Another set of photos from Hathersage today but these are all of (and in the grounds of) St Michael and All Angel’s Church.
The church dates to the 14th century and sits on a hill just outside the centre of the village. Perhaps its main claim to fame is that the graveyard contains the alleged grave of Little John, companion of Robin Hood. His grave is Surrounded by a small iron fence and is notably long. Close by an old-fashioned coin parking meter is embedded in the earth to collect donations for the upkeep of the churchyard.
Sadly, my roll of film ran out before I had chance to photograph the grave, but you can see a picture on the Wikipedia page for the church and also for Little John himself.
After developing some film this morning and then an afternoon spent putting the Christmas decorations up (a little earlier than usual this year) I’m ready to veg out (in the festive living room:)) and so am just going to bung up a load of photos from a visit to the Peak District a few weeks ago for today’s post.
The bridge that carries the A619 Baslow Road across the River Wye at Bakewell can be quite frustrating to photograph. It’s an attractive structure but, due to it carrying traffic on one of the main routes into and through the town, along with the popularity of the place as a tourist trap, it can be difficult to catch a moment where some vehicle isn’t raising it’s distracting head above the top of the walls. I’ve nearly managed to avoid it in the picture published here today. But not quite. If you look carefully there’s a van peeping into view. Not a bad picture though and I have almost the exact same composition to come in a future post, but this time on 6×45 and in colour.
A few weeks ago my wife an I visited some local garden centres to see if they had their Christmas sections in place (they did, of course, it was late October – practically the big day already!). While wandering around the displays in one I spotted this festive T-Rex and the terrified snowman quaking in the background. The snowman was literally shivering – some mechanism causing it’s movement – and it amusingly reminded of the words spoken by Alan Grant in Jurassic Park when the T-Rex escapes its paddock.

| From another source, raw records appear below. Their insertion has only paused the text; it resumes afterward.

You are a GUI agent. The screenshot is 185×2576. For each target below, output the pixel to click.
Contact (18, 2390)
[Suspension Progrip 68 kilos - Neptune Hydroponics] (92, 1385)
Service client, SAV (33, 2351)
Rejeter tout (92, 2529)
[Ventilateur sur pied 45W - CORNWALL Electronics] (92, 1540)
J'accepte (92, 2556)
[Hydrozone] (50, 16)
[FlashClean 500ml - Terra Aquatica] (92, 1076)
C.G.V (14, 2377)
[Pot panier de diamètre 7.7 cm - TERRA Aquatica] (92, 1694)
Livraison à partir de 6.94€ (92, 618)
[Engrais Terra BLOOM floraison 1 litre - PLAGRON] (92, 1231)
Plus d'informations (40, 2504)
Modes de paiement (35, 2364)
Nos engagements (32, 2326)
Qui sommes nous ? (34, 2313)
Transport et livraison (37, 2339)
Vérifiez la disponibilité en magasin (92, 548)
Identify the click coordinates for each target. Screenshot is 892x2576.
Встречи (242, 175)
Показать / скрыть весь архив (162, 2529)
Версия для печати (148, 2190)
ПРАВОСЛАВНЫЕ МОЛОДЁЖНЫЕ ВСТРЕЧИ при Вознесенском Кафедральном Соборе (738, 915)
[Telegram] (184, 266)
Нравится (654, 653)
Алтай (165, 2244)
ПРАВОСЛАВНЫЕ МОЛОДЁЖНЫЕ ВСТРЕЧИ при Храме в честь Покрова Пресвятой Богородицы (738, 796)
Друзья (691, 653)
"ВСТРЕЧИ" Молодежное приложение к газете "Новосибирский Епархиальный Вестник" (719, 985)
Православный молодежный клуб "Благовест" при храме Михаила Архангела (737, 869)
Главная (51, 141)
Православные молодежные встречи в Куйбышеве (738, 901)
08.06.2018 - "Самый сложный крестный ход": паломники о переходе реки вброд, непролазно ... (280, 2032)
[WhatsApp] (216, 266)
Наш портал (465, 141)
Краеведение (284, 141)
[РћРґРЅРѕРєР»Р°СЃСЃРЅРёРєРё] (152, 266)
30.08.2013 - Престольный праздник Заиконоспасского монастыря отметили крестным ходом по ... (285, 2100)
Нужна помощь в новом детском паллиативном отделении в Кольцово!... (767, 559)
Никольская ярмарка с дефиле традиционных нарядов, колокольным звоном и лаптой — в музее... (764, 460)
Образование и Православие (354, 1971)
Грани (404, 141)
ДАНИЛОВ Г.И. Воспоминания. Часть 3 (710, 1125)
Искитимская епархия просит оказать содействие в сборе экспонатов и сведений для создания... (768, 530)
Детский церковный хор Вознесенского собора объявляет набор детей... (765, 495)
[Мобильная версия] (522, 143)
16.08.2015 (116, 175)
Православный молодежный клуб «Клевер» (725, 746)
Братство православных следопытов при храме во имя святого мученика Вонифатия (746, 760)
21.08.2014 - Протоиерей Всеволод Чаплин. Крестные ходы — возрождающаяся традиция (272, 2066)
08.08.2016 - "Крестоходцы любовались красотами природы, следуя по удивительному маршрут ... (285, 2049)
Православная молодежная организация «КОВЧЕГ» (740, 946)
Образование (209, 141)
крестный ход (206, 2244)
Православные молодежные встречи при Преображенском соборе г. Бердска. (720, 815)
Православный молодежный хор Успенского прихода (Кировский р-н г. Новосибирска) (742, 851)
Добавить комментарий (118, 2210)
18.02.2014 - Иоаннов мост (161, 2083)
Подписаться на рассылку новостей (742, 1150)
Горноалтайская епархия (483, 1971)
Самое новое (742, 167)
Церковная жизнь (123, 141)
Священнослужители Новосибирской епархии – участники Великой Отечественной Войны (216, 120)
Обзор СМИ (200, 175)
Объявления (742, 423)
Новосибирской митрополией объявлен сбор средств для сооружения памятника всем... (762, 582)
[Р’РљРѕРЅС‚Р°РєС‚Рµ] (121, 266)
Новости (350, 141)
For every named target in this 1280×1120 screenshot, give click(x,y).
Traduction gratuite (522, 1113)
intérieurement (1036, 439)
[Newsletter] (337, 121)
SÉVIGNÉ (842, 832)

I’m quite surprised the picture turned out ok – it wasn’t well lit in there and I have no control over the XA3’s shutter speed or aperture.
I’ve been away for a few days and scheduled a bunch of posts to auto-publish. Unfortunately I didn’t draft one for today, when I’ve just arrived home exhausted! So a very quick post today with a bit of street photography (the people that can be seen to the left of the frame are part of the march that I’ve posted images from over the past few days).
The light falling on this shopfront – a combination of contrasty tones and shadows from the trees to the left of frame – attracted me to make the picture. It’s a shame that the shop is not trading, but I guess that’s the way the country is changing. Demographically, villages like this are altering, and combined with that a change in shopping habits and the introduction of online shopping, means that trading conditions have become much more difficult for such stores. Hopefully it will re-emerge in some new guise.
Two individual frames of the same scene here today. Both shots are opportunistic – I sometimes like to just go out in the car and drive along roads I’ve never travelled in the hopes of spotting something I think will make a good photo. The gate and the crumbling drystone wall in the field behind it were one such random find.
Sometimes such trips can reap dividends, sometimes they turn up dry or (potentially more disappointing) great shots but with nowhere to pull over and take the shot. But even the latter case still records an entry in the memory bank for a possible (better prepared) future visit.
It’s been a while since I posted a photo of powerlines on the blog, so let me rectify that…
There were two things that attracted me to this shot. The foreground and distant pole providing a sense of direction and travel through the scene were the first thing that caught my attention as I approached in the car. Then, after parking I noticed that the best angle to make the picture would also result in the contrail mirroring the track of the powerlines.
I don’t think the picture works as well as I thought it might, mostly because the foreground fence is a bit of a distraction. Unfortunately, given the focal length of the camera and the available places where I could position myself to take the shot meant I couldn’t avoid this. I tried cropping the fence out, but the result didn’t look right.
This obelisk sits on the hillside above Low Bradfield. It covers a roadside spring and stands in memory of a child who drowned at the site in 1832. The shed behind the obelisk is connected but is a later addition.